バイデンよりトランプのほうが現実的だと思い始めたアメリカ人

今回の戦争で、アメリカやドイツの軍需産業は潤っています。型落ちの兵器や旧東ドイツ製兵器の在庫を整理するのに、いい機会だからです。

しかしアメリカ世論の関心事は、ウクライナ問題よりも圧倒的に、ロシア産原油の禁輸がもたらしたガソリン価格の高騰です。米コネチカット州のキニピアク大学が3月30日に発表した世論調査では、アメリカが現在直面している緊急課題として、1位が「インフレ」(30%)で、「ロシア・ウクライナ問題」(14%)を大きく上回っています。

2012年のテキサス州デル・リオのメインストリート
写真=iStock.com/M. Kaercher
※写真はイメージです

3月下旬にレバダセンターが行った世論調査では、プーチン大統領の支持率は83%と、4年ぶりに80%を超えました。それとは対照的にバイデン大統領の支持率が40%となり、就任後最低を更新しているのは、経済対策への不満によるものです。

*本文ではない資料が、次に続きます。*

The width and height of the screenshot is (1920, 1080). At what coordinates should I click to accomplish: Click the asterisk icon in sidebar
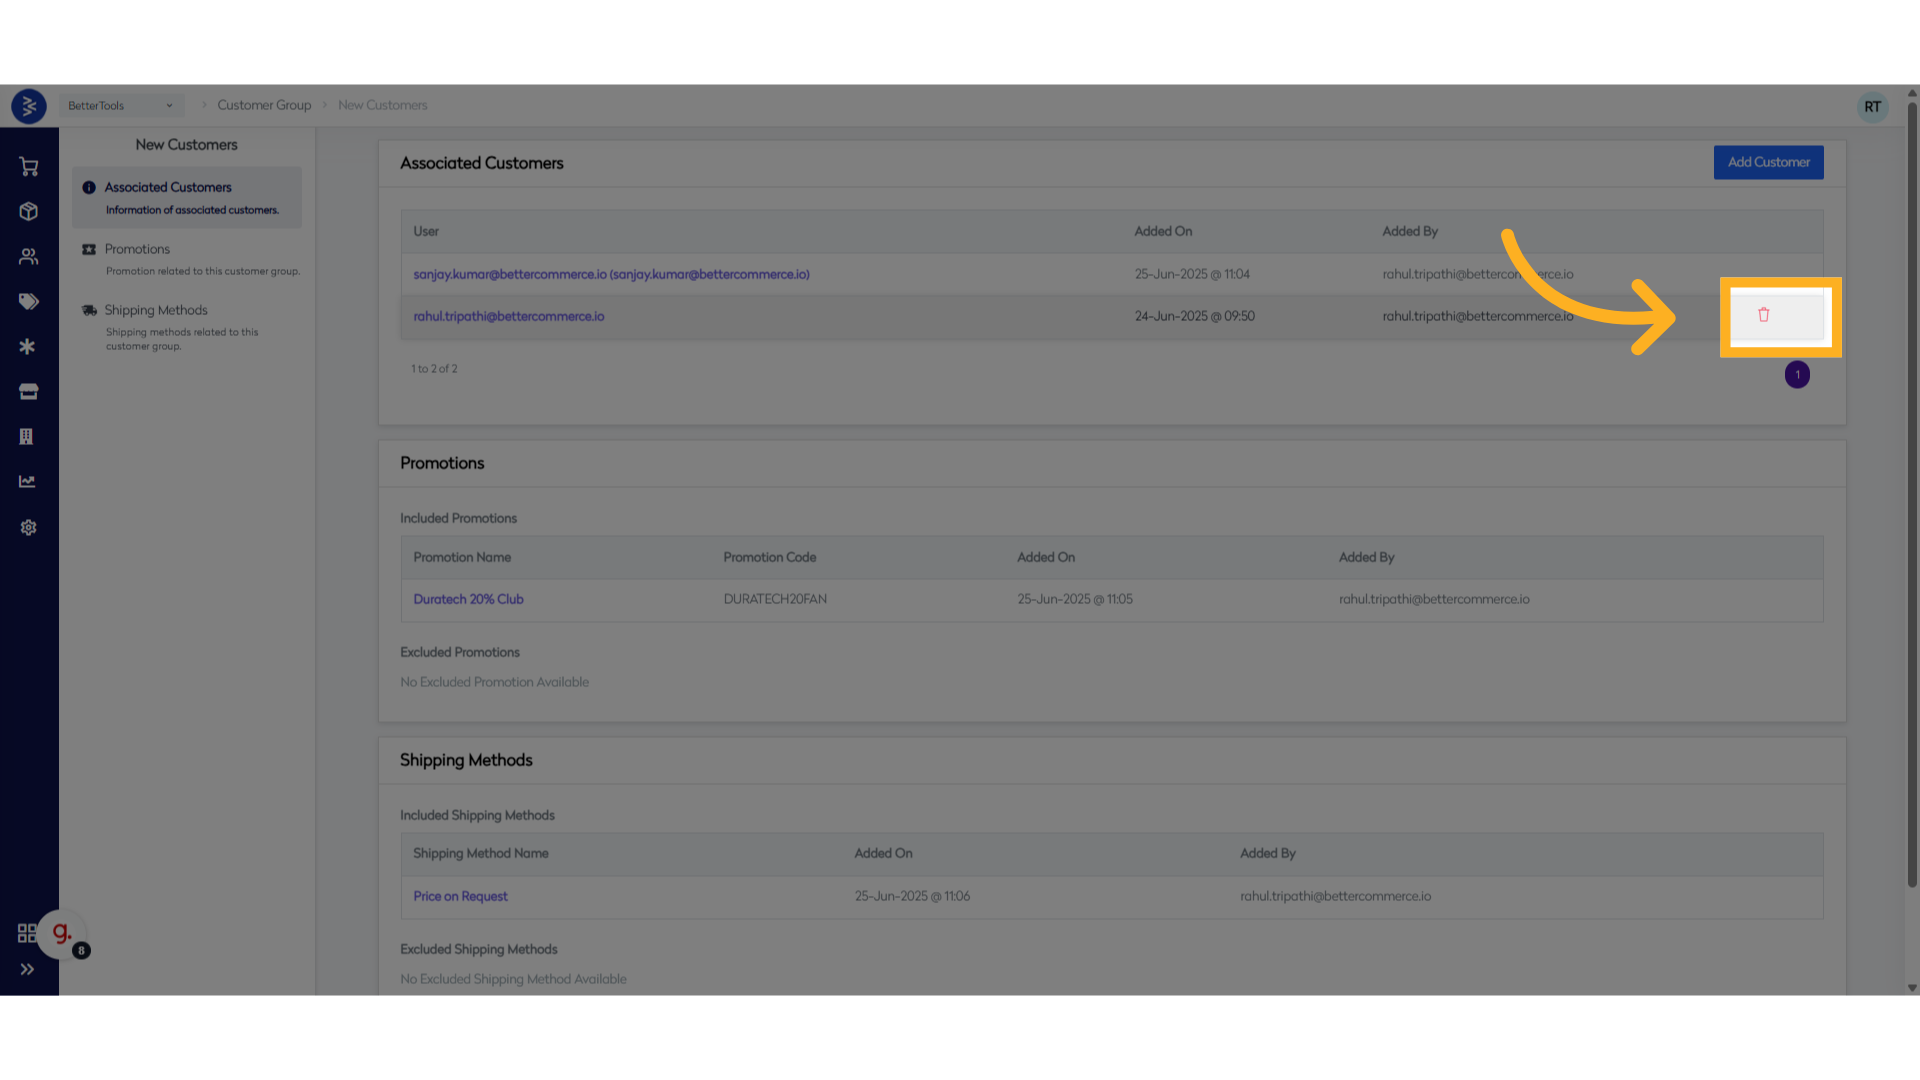(28, 347)
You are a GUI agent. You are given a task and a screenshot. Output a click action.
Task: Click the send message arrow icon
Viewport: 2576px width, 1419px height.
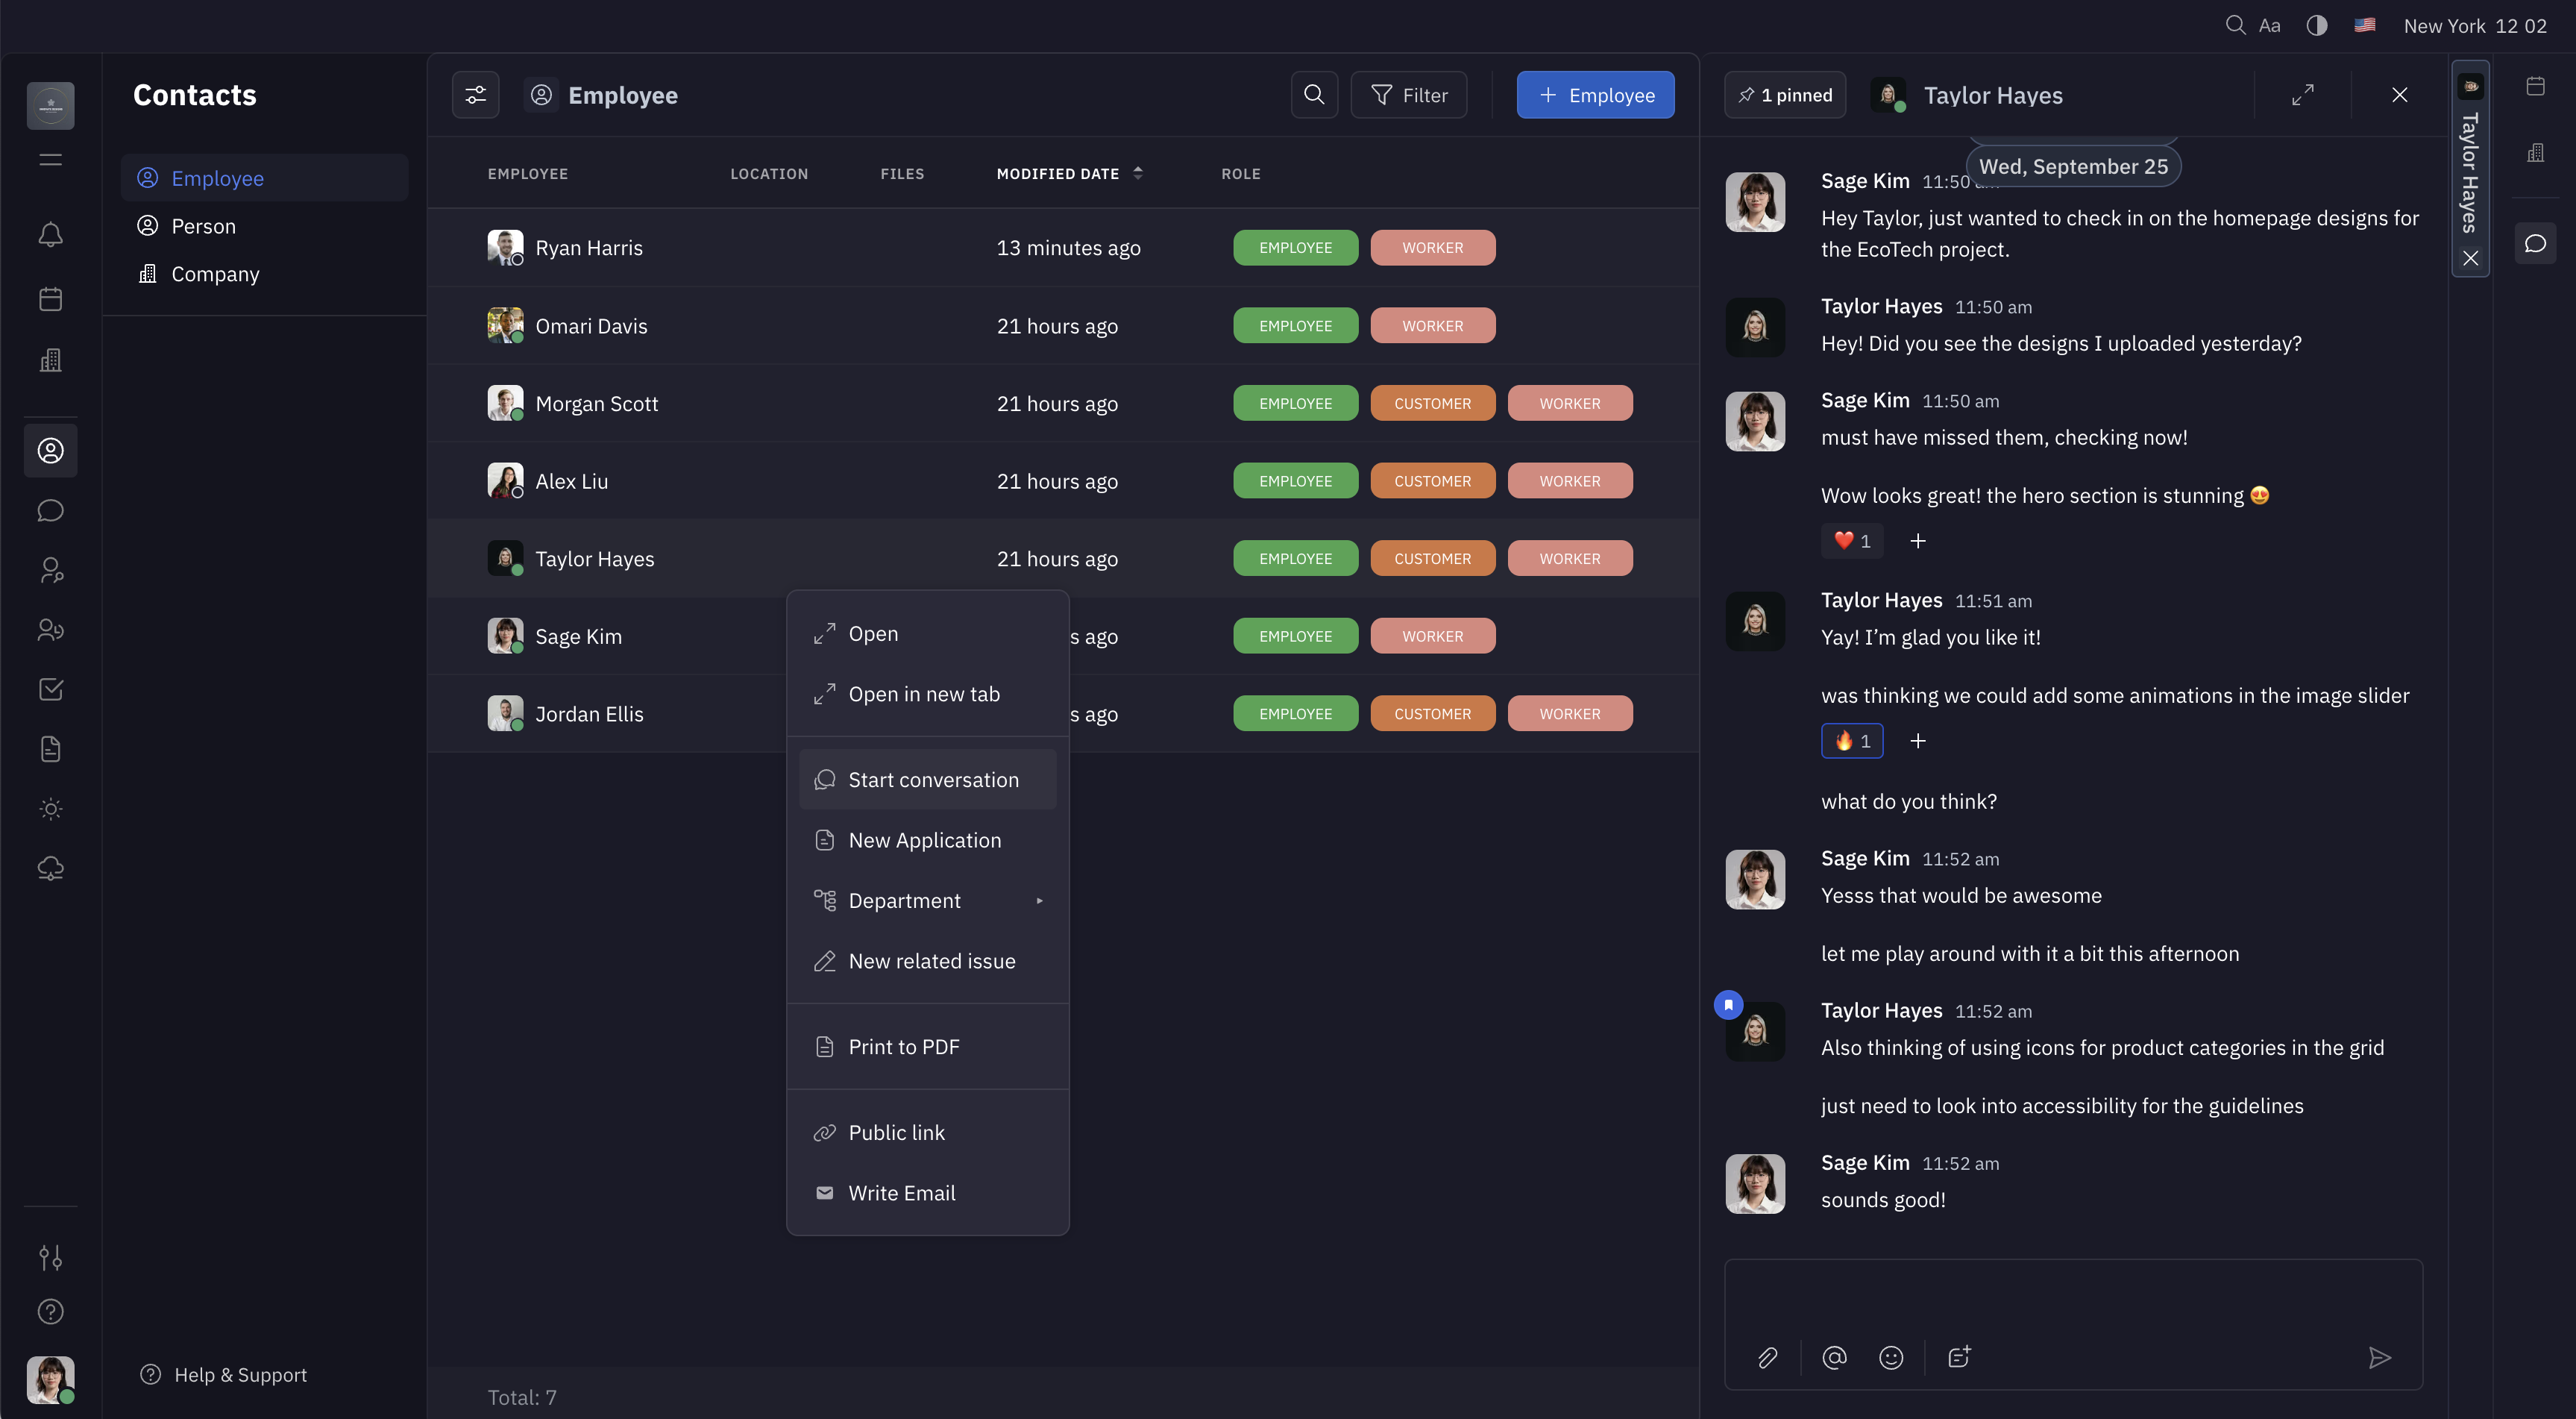pyautogui.click(x=2379, y=1357)
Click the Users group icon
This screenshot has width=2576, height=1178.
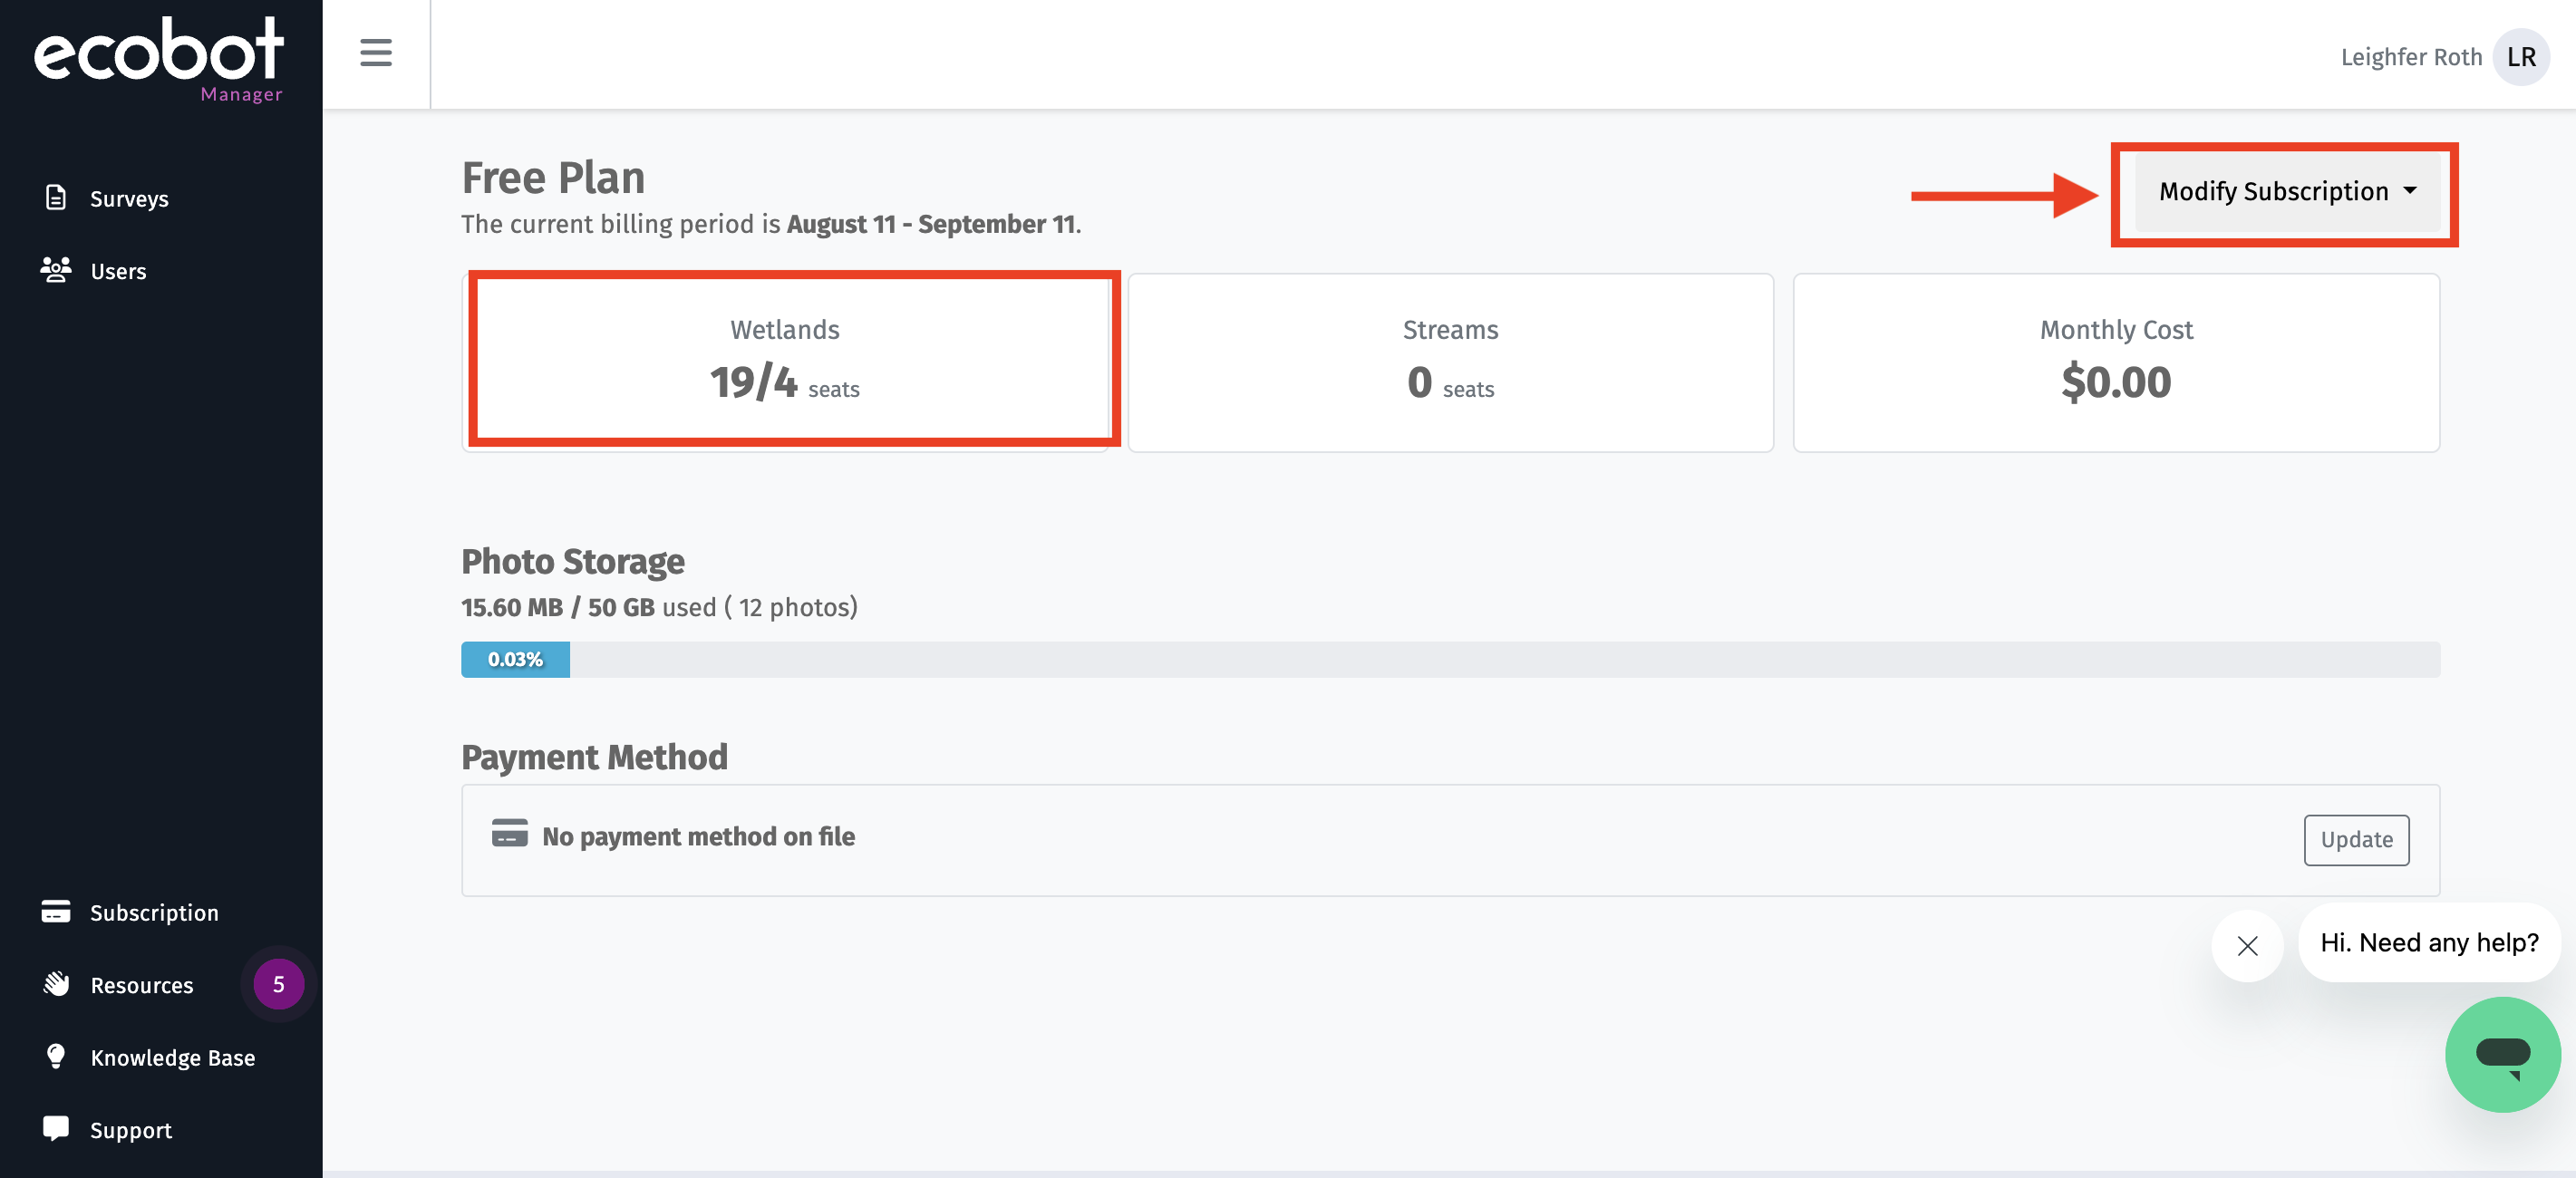[x=56, y=270]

こうなると、トランプイズムの再来です。トランプイズムとは、自国が第一で、世界の警察官の役割はしないこと。シリアとアフガニスタンから手を引き、中国と対決姿勢を取り、ロシアとは事を構えないという外交姿勢です。

西側の同盟国がロシアと代理戦争を行い、結果として中国とロシアを近づけ、北朝鮮はその隙にアメリカ本土まで届く大陸間弾道ミサイルを撃ち上げている。こんな国際情勢で、本当にアメリカはいいのか。3月3日公開の記事で、もしもアメリカがトランプ大統領のままなら、ロシアのウクライナ侵攻は起こらなかったと述べましたが、やはりトランプのやり方のほうが現実的ではないか、と感じるアメリカ人は一定数います。

事実、ハーバード大学の研究所などが3月29日に発表した世論調査で、次の大統領選挙がいま行われた場合、「トランプ氏に投票する」と答えた人は47%。バイデン氏と答えた41%を上回りました。